7.1 Outbound Connector 1: HTTPS-CSV
This connector securely transmits data to the designated Analyst CSV file. It enables seamless integration for exporting data to the specified destinations while ensuring data security and integrity.
Data Connector Type: CSV
Connector Name: Analyst
Description: This connector facilitates the secure transmission of data to the Analyst CSV file. It enables seamless integration for exporting data to the designated destinations.
Labels: (optional)
URL: https://download.fortanix.com/clients/CCM/usecases/analyst.csv
NOTE
Ensure to obtain a valid and pre-signed URL for accessing the data if you want to fetch the data from a URL. This URL can be hosted on Amazon Web Services (AWS), Microsoft Azure, or the Google Cloud Platform (GCP).
The following is the output of SQL queries, each offering insightful metrics regarding email counts within the dataset:
sql,output
"SELECT COUNT(DISTINCT EMAIL) AS common_emails_count
FROM
joined_data;",343
7.2 Outbound Connector 2: HTTPS-CSV
This connector facilitates efficient data transfer to the Researcher CSV file. It offers a reliable method for exporting data while upholding stringent security measures, ensuring the integrity of the data throughout the transmission process.
Data Connector Type: CSV
Connector Name: Researcher
Description: This connector ensures efficient data transfer to the Researcher CSV file. It provides a reliable means of exporting data, maintaining security and integrity throughout the process.
Labels: (optional)
URL: https://download.fortanix.com/clients/CCM/usecases/research.csv
NOTE
Ensure to obtain a valid and pre-signed URL for accessing the data if you want to fetch the data from a URL. This URL can be hosted on Amazon Web Services (AWS), Microsoft Azure, or the Google Cloud Platform (GCP).
The following is the output of SQL queries, each offering insightful metrics regarding sales and demographic data:
sql,output
"SELECT AVG(SALES_DLR) AS avg_sales_revenue_per_campaign
FROM
joined_data;",49.11014157014157
"SELECT SUM(COST) AS total_cost_spent
FROM
joined_data;",1414.81
"SELECT COUNT(AGE_BAND) AS common_age_band_count
FROM
joined_data
GROUP BY
AGE_BAND
ORDER BY
common_age_band_count DESC
LIMIT 1;",435
"SELECT SUM(SALES_DLR) AS total_sales_revenue
FROM
joined_data;",38158.58
8.0 Workflow Configuration and Execution
Now that all your data connectors and scripts are set up, it is time to create and fine-tune your workflow to ensure smooth data processing and analysis.
8.1 Creating a Workflow
Create a workflow in the Fortanix Confidential Computing Manager UI. For detailed information, refer to the Creating a Workflow documentation.

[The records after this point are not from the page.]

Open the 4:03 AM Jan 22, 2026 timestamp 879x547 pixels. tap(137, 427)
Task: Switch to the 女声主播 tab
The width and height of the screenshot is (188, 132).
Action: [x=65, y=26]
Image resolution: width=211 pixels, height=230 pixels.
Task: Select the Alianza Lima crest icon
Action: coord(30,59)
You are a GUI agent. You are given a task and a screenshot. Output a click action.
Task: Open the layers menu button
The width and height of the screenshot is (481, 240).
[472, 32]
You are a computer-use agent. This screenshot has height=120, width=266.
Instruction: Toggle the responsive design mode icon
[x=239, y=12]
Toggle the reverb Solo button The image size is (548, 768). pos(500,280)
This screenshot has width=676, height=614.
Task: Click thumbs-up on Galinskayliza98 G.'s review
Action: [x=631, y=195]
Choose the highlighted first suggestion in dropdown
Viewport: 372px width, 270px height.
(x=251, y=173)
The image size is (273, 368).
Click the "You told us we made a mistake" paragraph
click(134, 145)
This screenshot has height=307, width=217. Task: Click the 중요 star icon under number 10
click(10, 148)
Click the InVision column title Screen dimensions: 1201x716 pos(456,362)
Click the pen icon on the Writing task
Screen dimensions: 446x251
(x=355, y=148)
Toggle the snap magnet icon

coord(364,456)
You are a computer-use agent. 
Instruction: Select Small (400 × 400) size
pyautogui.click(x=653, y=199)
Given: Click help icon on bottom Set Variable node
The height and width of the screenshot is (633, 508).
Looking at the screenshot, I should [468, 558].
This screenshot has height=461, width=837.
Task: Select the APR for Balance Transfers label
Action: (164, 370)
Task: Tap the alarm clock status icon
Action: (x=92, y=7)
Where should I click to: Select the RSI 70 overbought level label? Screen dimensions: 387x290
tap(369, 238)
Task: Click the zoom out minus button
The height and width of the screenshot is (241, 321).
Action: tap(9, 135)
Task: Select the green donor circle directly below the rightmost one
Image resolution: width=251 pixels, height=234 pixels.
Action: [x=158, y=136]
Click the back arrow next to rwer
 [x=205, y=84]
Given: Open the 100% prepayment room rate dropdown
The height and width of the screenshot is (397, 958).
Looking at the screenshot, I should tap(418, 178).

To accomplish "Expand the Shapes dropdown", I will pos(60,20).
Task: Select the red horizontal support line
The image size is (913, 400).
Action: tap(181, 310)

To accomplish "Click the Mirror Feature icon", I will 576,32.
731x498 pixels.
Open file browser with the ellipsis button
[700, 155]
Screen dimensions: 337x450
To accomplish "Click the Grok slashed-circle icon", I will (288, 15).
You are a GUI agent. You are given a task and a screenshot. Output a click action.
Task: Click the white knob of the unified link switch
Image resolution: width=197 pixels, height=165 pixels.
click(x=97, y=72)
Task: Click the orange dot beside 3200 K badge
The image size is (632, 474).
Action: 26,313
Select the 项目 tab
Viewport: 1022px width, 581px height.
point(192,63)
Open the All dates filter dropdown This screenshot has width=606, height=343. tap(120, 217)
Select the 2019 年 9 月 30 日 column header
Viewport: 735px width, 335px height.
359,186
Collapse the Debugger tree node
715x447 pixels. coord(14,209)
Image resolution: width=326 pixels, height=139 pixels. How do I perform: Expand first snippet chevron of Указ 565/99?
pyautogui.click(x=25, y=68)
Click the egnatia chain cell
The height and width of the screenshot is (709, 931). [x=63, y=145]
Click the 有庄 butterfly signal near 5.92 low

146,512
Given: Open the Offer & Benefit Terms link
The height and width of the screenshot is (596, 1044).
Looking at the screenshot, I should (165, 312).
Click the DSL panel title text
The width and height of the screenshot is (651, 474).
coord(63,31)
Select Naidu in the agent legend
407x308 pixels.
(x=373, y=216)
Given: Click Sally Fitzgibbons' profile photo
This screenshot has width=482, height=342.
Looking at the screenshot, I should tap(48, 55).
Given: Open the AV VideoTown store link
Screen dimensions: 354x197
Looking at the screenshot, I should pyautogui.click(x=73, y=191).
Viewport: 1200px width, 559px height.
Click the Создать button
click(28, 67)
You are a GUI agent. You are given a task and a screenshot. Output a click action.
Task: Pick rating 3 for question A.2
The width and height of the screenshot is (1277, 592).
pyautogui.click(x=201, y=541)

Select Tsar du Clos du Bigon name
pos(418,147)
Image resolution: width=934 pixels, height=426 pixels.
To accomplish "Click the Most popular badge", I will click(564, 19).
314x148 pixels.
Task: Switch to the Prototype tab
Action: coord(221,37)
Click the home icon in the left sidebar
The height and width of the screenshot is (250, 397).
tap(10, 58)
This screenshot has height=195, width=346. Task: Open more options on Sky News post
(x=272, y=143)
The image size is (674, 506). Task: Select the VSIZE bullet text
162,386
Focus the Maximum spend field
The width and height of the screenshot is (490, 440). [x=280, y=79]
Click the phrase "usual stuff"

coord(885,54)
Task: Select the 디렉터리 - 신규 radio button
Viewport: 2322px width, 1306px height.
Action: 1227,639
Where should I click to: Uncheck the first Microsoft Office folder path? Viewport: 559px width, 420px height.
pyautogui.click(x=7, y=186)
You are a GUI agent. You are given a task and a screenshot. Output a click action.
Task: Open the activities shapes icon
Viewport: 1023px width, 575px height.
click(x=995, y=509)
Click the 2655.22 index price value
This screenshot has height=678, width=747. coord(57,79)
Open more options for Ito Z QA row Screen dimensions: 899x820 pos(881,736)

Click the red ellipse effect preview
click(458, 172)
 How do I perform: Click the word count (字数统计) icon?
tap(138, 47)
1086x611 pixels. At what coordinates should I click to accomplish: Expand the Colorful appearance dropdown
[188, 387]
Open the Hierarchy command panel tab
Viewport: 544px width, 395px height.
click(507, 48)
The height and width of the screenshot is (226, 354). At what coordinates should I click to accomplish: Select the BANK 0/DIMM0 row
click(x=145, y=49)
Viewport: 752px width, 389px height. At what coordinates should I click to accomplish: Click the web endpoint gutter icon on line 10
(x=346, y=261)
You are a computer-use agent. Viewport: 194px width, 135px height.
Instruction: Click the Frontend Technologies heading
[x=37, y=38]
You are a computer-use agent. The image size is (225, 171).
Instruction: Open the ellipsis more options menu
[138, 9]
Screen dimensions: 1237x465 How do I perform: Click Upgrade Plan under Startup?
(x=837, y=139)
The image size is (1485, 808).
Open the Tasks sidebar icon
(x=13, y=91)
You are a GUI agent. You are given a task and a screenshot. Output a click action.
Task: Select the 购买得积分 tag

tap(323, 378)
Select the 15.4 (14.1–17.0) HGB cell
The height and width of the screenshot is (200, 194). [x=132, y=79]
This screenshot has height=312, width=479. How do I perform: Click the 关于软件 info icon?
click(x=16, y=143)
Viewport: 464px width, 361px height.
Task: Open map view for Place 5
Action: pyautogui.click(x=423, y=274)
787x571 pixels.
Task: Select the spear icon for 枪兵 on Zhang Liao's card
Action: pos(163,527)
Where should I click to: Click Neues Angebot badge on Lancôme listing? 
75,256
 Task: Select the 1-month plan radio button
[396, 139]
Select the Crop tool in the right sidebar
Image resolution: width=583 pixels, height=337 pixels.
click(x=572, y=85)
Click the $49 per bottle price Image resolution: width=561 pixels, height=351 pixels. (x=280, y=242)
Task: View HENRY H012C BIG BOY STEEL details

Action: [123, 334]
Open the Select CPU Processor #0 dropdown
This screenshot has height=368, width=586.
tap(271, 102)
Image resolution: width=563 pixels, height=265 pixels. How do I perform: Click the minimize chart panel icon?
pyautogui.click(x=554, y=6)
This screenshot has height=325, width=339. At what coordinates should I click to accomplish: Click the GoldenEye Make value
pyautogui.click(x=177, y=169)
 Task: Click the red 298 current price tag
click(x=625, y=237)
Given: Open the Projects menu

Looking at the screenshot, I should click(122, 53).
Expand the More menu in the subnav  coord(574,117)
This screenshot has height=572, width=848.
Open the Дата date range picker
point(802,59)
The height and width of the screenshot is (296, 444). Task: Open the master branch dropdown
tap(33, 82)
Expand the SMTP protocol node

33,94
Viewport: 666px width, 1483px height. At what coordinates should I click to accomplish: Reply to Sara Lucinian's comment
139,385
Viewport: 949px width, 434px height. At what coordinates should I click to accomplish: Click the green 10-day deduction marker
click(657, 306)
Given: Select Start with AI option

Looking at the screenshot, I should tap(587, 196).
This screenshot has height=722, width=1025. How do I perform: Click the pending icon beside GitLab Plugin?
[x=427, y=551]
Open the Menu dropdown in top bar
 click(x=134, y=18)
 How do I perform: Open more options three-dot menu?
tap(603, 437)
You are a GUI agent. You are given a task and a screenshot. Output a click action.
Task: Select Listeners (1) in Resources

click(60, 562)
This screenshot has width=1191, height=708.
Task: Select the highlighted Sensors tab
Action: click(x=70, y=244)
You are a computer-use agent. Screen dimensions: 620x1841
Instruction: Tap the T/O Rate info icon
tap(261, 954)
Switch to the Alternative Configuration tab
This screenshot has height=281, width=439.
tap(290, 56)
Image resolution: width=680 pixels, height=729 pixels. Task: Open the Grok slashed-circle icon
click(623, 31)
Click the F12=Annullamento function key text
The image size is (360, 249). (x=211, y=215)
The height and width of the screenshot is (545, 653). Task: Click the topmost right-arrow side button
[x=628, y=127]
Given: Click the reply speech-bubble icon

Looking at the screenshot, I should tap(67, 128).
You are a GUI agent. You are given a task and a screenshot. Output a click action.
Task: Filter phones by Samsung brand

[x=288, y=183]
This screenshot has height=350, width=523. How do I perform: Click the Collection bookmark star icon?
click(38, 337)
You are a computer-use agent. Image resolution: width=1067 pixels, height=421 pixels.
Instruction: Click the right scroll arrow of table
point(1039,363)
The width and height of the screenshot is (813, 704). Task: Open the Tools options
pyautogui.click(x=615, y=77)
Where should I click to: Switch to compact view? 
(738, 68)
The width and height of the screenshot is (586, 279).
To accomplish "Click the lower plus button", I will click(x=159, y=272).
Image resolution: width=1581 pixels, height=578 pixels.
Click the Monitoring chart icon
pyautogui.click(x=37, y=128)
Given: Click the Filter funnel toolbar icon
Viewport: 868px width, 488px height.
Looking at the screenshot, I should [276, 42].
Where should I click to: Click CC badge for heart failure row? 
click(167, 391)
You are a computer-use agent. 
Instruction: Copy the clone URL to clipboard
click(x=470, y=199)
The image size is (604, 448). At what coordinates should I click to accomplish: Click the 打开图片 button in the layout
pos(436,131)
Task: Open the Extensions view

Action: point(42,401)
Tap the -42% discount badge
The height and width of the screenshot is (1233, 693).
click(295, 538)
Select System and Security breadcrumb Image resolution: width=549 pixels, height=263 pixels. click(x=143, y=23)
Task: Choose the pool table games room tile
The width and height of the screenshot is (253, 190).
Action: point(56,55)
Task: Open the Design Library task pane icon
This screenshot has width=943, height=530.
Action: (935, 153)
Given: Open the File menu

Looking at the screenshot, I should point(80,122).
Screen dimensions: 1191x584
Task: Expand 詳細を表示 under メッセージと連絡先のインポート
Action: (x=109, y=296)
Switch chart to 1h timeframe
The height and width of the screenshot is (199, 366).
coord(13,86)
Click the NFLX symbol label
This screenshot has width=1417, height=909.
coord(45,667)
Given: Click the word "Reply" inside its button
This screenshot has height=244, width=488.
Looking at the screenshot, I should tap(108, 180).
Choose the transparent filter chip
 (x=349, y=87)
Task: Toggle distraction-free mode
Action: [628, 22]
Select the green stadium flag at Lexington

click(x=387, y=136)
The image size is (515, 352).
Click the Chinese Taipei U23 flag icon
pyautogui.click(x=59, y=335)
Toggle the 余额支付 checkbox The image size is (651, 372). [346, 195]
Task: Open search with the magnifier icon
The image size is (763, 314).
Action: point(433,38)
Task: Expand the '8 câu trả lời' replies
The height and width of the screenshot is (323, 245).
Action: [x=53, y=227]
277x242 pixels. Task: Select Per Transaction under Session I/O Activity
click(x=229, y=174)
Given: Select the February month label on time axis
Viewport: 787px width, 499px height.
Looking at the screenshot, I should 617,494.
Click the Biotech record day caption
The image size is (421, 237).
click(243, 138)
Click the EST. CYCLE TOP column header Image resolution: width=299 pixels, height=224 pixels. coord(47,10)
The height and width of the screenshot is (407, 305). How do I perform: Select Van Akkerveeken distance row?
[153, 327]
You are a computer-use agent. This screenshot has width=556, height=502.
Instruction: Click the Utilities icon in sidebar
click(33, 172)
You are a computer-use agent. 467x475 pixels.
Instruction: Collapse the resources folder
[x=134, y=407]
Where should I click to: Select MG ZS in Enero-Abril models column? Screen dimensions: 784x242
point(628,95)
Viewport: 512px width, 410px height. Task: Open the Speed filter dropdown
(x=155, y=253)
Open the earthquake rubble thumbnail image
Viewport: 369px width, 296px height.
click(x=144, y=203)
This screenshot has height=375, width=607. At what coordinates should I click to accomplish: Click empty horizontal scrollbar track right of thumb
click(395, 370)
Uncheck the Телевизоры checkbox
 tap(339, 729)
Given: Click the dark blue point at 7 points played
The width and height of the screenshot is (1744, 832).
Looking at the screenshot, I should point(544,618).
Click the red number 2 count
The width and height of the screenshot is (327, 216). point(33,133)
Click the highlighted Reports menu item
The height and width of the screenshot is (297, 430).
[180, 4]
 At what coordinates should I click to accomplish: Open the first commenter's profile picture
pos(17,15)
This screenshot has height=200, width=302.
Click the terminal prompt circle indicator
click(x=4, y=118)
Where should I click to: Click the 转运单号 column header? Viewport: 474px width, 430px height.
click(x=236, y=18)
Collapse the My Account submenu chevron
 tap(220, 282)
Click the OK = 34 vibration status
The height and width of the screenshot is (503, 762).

Figure 1: Drafting the Workflow
8.2 Configuring the Workflow
After you have added the inbound connector, scripts, and outbound connectors in the Fortanix Confidential Computing Manager UI, now you must place them in the workflow working area and connect them. For detailed information, refer to the Configuring a Workflow documentation.

Figure 2: Connect the Nodes
8.3 Requesting and Approving the Workflow
With your workflow configured, you need to send a request for approval and wait for them to review the workflow approval request and either approve or decline as necessary. For detailed information, refer to the Requesting the Workflow Approval documentation.

Figure 3: Approve the Workflow
8.4 Running the Application Workflow
After your workflow is approved and finalized, you can proceed with running the ACI application workflow. For detailed information, refer to the Running the ACI Application Workflow documentation.

Figure 4: Run the Workflow
Congratulations! Your efficient use of Fortanix Confidential Computing Manager has enhanced your healthcare data analysis workflows. Through secure data collection, thorough analysis, and smooth export processes, you have acquired invaluable insights. These insights will support better decision-making and improve patient outcomes across your organization.